## WHAT YOU SHOULD DO
Please extract every line of the listing below, copying each one without any change.

-- SOURCE RECORDS start --

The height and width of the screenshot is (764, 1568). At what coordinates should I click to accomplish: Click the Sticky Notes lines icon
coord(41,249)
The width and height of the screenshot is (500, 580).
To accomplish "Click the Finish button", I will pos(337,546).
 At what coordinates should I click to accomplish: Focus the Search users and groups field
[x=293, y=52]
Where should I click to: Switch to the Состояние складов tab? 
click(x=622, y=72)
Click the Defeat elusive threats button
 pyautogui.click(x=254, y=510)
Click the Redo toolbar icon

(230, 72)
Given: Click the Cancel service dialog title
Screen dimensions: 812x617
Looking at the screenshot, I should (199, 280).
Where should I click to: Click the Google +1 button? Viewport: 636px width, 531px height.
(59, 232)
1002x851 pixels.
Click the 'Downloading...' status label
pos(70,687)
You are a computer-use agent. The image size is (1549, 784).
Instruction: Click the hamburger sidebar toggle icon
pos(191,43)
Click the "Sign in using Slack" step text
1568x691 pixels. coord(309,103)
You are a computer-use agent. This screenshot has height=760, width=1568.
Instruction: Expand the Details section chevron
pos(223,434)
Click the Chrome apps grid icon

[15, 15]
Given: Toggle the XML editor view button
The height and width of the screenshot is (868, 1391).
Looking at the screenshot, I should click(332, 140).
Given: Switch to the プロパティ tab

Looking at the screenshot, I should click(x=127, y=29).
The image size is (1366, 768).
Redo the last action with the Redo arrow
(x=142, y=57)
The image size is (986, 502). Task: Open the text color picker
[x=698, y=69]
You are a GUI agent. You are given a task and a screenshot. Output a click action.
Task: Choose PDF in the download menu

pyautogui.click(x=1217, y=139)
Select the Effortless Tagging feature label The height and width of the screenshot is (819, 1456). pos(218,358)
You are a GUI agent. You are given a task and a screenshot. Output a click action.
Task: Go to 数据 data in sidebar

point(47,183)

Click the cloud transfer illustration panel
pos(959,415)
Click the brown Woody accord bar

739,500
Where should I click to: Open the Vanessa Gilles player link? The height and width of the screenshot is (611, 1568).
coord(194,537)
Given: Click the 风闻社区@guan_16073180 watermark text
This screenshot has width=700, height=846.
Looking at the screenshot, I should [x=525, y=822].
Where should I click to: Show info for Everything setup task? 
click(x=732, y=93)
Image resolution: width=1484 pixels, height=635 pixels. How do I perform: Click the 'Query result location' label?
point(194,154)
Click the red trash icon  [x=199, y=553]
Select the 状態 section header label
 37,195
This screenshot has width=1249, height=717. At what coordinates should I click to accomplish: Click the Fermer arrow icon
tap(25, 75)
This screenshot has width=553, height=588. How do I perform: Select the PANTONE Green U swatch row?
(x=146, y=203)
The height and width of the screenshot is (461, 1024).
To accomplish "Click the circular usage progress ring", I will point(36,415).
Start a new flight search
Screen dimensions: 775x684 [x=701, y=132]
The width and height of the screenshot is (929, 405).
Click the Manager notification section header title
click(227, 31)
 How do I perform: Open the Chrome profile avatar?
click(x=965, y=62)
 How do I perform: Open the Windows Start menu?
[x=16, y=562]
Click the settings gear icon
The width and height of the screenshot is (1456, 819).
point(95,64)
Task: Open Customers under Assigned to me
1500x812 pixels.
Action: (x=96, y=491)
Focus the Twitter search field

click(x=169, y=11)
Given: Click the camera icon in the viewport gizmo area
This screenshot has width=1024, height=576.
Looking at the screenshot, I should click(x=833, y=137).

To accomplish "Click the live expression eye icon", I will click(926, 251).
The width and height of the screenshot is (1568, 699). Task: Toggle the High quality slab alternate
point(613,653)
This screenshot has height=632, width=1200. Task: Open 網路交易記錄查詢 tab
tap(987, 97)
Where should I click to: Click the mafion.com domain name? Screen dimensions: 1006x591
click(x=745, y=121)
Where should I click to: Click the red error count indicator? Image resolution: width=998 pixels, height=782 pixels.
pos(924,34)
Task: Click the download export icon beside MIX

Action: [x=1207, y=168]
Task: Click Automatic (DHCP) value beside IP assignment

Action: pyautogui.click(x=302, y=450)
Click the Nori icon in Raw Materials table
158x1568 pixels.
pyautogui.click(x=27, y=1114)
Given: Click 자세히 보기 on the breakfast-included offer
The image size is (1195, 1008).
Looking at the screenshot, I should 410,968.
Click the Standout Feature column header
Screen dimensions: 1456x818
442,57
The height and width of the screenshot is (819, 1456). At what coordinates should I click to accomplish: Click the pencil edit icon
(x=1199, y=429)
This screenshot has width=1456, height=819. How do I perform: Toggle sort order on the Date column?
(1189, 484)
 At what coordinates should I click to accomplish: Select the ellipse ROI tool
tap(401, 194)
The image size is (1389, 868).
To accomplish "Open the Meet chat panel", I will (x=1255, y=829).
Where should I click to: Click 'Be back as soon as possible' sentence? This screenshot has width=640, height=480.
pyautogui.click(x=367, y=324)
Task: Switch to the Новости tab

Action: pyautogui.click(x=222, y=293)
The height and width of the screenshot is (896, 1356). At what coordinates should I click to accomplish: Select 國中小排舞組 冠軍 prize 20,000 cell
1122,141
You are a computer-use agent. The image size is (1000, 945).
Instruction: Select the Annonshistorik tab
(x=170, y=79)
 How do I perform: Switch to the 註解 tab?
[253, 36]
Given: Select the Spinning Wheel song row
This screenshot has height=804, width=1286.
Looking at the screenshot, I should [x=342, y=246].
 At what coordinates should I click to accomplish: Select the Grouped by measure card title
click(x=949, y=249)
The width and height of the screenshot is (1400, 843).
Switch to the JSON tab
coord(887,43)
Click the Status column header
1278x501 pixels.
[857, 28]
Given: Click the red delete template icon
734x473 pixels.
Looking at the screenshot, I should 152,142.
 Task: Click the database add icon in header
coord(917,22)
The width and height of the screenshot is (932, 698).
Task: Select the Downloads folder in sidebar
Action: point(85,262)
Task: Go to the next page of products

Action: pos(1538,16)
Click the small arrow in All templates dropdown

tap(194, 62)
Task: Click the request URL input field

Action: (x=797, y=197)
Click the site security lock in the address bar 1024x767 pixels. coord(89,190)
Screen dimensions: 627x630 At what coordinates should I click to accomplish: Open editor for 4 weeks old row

-- SOURCE RECORDS end --

## RESULT OF THIS EXERCISE
The height and width of the screenshot is (764, 1568). At what coordinates should I click to accomplish: Click the Sticky Notes lines icon
coord(41,249)
The width and height of the screenshot is (500, 580).
To accomplish "Click the Finish button", I will pos(337,546).
 At what coordinates should I click to accomplish: Focus the Search users and groups field
[x=293, y=52]
Where should I click to: Switch to the Состояние складов tab? 
click(x=622, y=72)
Click the Defeat elusive threats button
 pyautogui.click(x=254, y=510)
Click the Redo toolbar icon

(230, 72)
Given: Click the Cancel service dialog title
Screen dimensions: 812x617
Looking at the screenshot, I should (199, 280).
Where should I click to: Click the Google +1 button? Viewport: 636px width, 531px height.
(59, 232)
1002x851 pixels.
Click the 'Downloading...' status label
pos(70,687)
You are a computer-use agent. The image size is (1549, 784).
Instruction: Click the hamburger sidebar toggle icon
pos(191,43)
Click the "Sign in using Slack" step text
1568x691 pixels. coord(309,103)
You are a computer-use agent. This screenshot has height=760, width=1568.
Instruction: Expand the Details section chevron
pos(223,434)
Click the Chrome apps grid icon

[15, 15]
Given: Toggle the XML editor view button
The height and width of the screenshot is (868, 1391).
Looking at the screenshot, I should click(332, 140).
Given: Switch to the プロパティ tab

Looking at the screenshot, I should click(x=127, y=29).
The image size is (1366, 768).
Redo the last action with the Redo arrow
(x=142, y=57)
The image size is (986, 502). Task: Open the text color picker
[x=698, y=69]
You are a GUI agent. You are given a task and a screenshot. Output a click action.
Task: Choose PDF in the download menu

pyautogui.click(x=1217, y=139)
Select the Effortless Tagging feature label The height and width of the screenshot is (819, 1456). pos(218,358)
You are a GUI agent. You are given a task and a screenshot. Output a click action.
Task: Go to 数据 data in sidebar

point(47,183)

Click the cloud transfer illustration panel
pos(959,415)
Click the brown Woody accord bar

739,500
Where should I click to: Open the Vanessa Gilles player link? The height and width of the screenshot is (611, 1568).
coord(194,537)
Given: Click the 风闻社区@guan_16073180 watermark text
This screenshot has width=700, height=846.
Looking at the screenshot, I should [x=525, y=822].
Where should I click to: Show info for Everything setup task? 
click(x=732, y=93)
Image resolution: width=1484 pixels, height=635 pixels. How do I perform: Click the 'Query result location' label?
point(194,154)
Click the red trash icon  [x=199, y=553]
Select the 状態 section header label
 37,195
This screenshot has width=1249, height=717. At what coordinates should I click to accomplish: Click the Fermer arrow icon
tap(25, 75)
This screenshot has width=553, height=588. How do I perform: Select the PANTONE Green U swatch row?
(x=146, y=203)
The height and width of the screenshot is (461, 1024).
To accomplish "Click the circular usage progress ring", I will point(36,415).
Start a new flight search
Screen dimensions: 775x684 [x=701, y=132]
The width and height of the screenshot is (929, 405).
Click the Manager notification section header title
click(227, 31)
 How do I perform: Open the Chrome profile avatar?
click(x=965, y=62)
 How do I perform: Open the Windows Start menu?
[x=16, y=562]
Click the settings gear icon
The width and height of the screenshot is (1456, 819).
point(95,64)
Task: Open Customers under Assigned to me
1500x812 pixels.
Action: (x=96, y=491)
Focus the Twitter search field

click(x=169, y=11)
Given: Click the camera icon in the viewport gizmo area
This screenshot has width=1024, height=576.
Looking at the screenshot, I should click(x=833, y=137).

To accomplish "Click the live expression eye icon", I will click(926, 251).
The width and height of the screenshot is (1568, 699). Task: Toggle the High quality slab alternate
point(613,653)
This screenshot has height=632, width=1200. Task: Open 網路交易記錄查詢 tab
tap(987, 97)
Where should I click to: Click the mafion.com domain name? Screen dimensions: 1006x591
click(x=745, y=121)
Where should I click to: Click the red error count indicator? Image resolution: width=998 pixels, height=782 pixels.
pos(924,34)
Task: Click the download export icon beside MIX

Action: [x=1207, y=168]
Task: Click Automatic (DHCP) value beside IP assignment

Action: pyautogui.click(x=302, y=450)
Click the Nori icon in Raw Materials table
158x1568 pixels.
pyautogui.click(x=27, y=1114)
Given: Click 자세히 보기 on the breakfast-included offer
The image size is (1195, 1008).
Looking at the screenshot, I should 410,968.
Click the Standout Feature column header
Screen dimensions: 1456x818
442,57
The height and width of the screenshot is (819, 1456). At what coordinates should I click to accomplish: Click the pencil edit icon
(x=1199, y=429)
This screenshot has width=1456, height=819. How do I perform: Toggle sort order on the Date column?
(1189, 484)
 At what coordinates should I click to accomplish: Select the ellipse ROI tool
tap(401, 194)
The image size is (1389, 868).
To accomplish "Open the Meet chat panel", I will (x=1255, y=829).
Where should I click to: Click 'Be back as soon as possible' sentence? This screenshot has width=640, height=480.
pyautogui.click(x=367, y=324)
Task: Switch to the Новости tab

Action: pyautogui.click(x=222, y=293)
The height and width of the screenshot is (896, 1356). At what coordinates should I click to accomplish: Select 國中小排舞組 冠軍 prize 20,000 cell
1122,141
You are a computer-use agent. The image size is (1000, 945).
Instruction: Select the Annonshistorik tab
(x=170, y=79)
 How do I perform: Switch to the 註解 tab?
[253, 36]
Given: Select the Spinning Wheel song row
This screenshot has height=804, width=1286.
Looking at the screenshot, I should [x=342, y=246].
 At what coordinates should I click to accomplish: Select the Grouped by measure card title
click(x=949, y=249)
The width and height of the screenshot is (1400, 843).
Switch to the JSON tab
coord(887,43)
Click the Status column header
1278x501 pixels.
[857, 28]
Given: Click the red delete template icon
734x473 pixels.
Looking at the screenshot, I should 152,142.
 Task: Click the database add icon in header
coord(917,22)
The width and height of the screenshot is (932, 698).
Task: Select the Downloads folder in sidebar
Action: point(85,262)
Task: Go to the next page of products

Action: pos(1538,16)
Click the small arrow in All templates dropdown

tap(194, 62)
Task: Click the request URL input field

Action: (x=797, y=197)
Click the site security lock in the address bar 1024x767 pixels. coord(89,190)
Screen dimensions: 627x630 At what coordinates should I click to accomplish: Open editor for 4 weeks old row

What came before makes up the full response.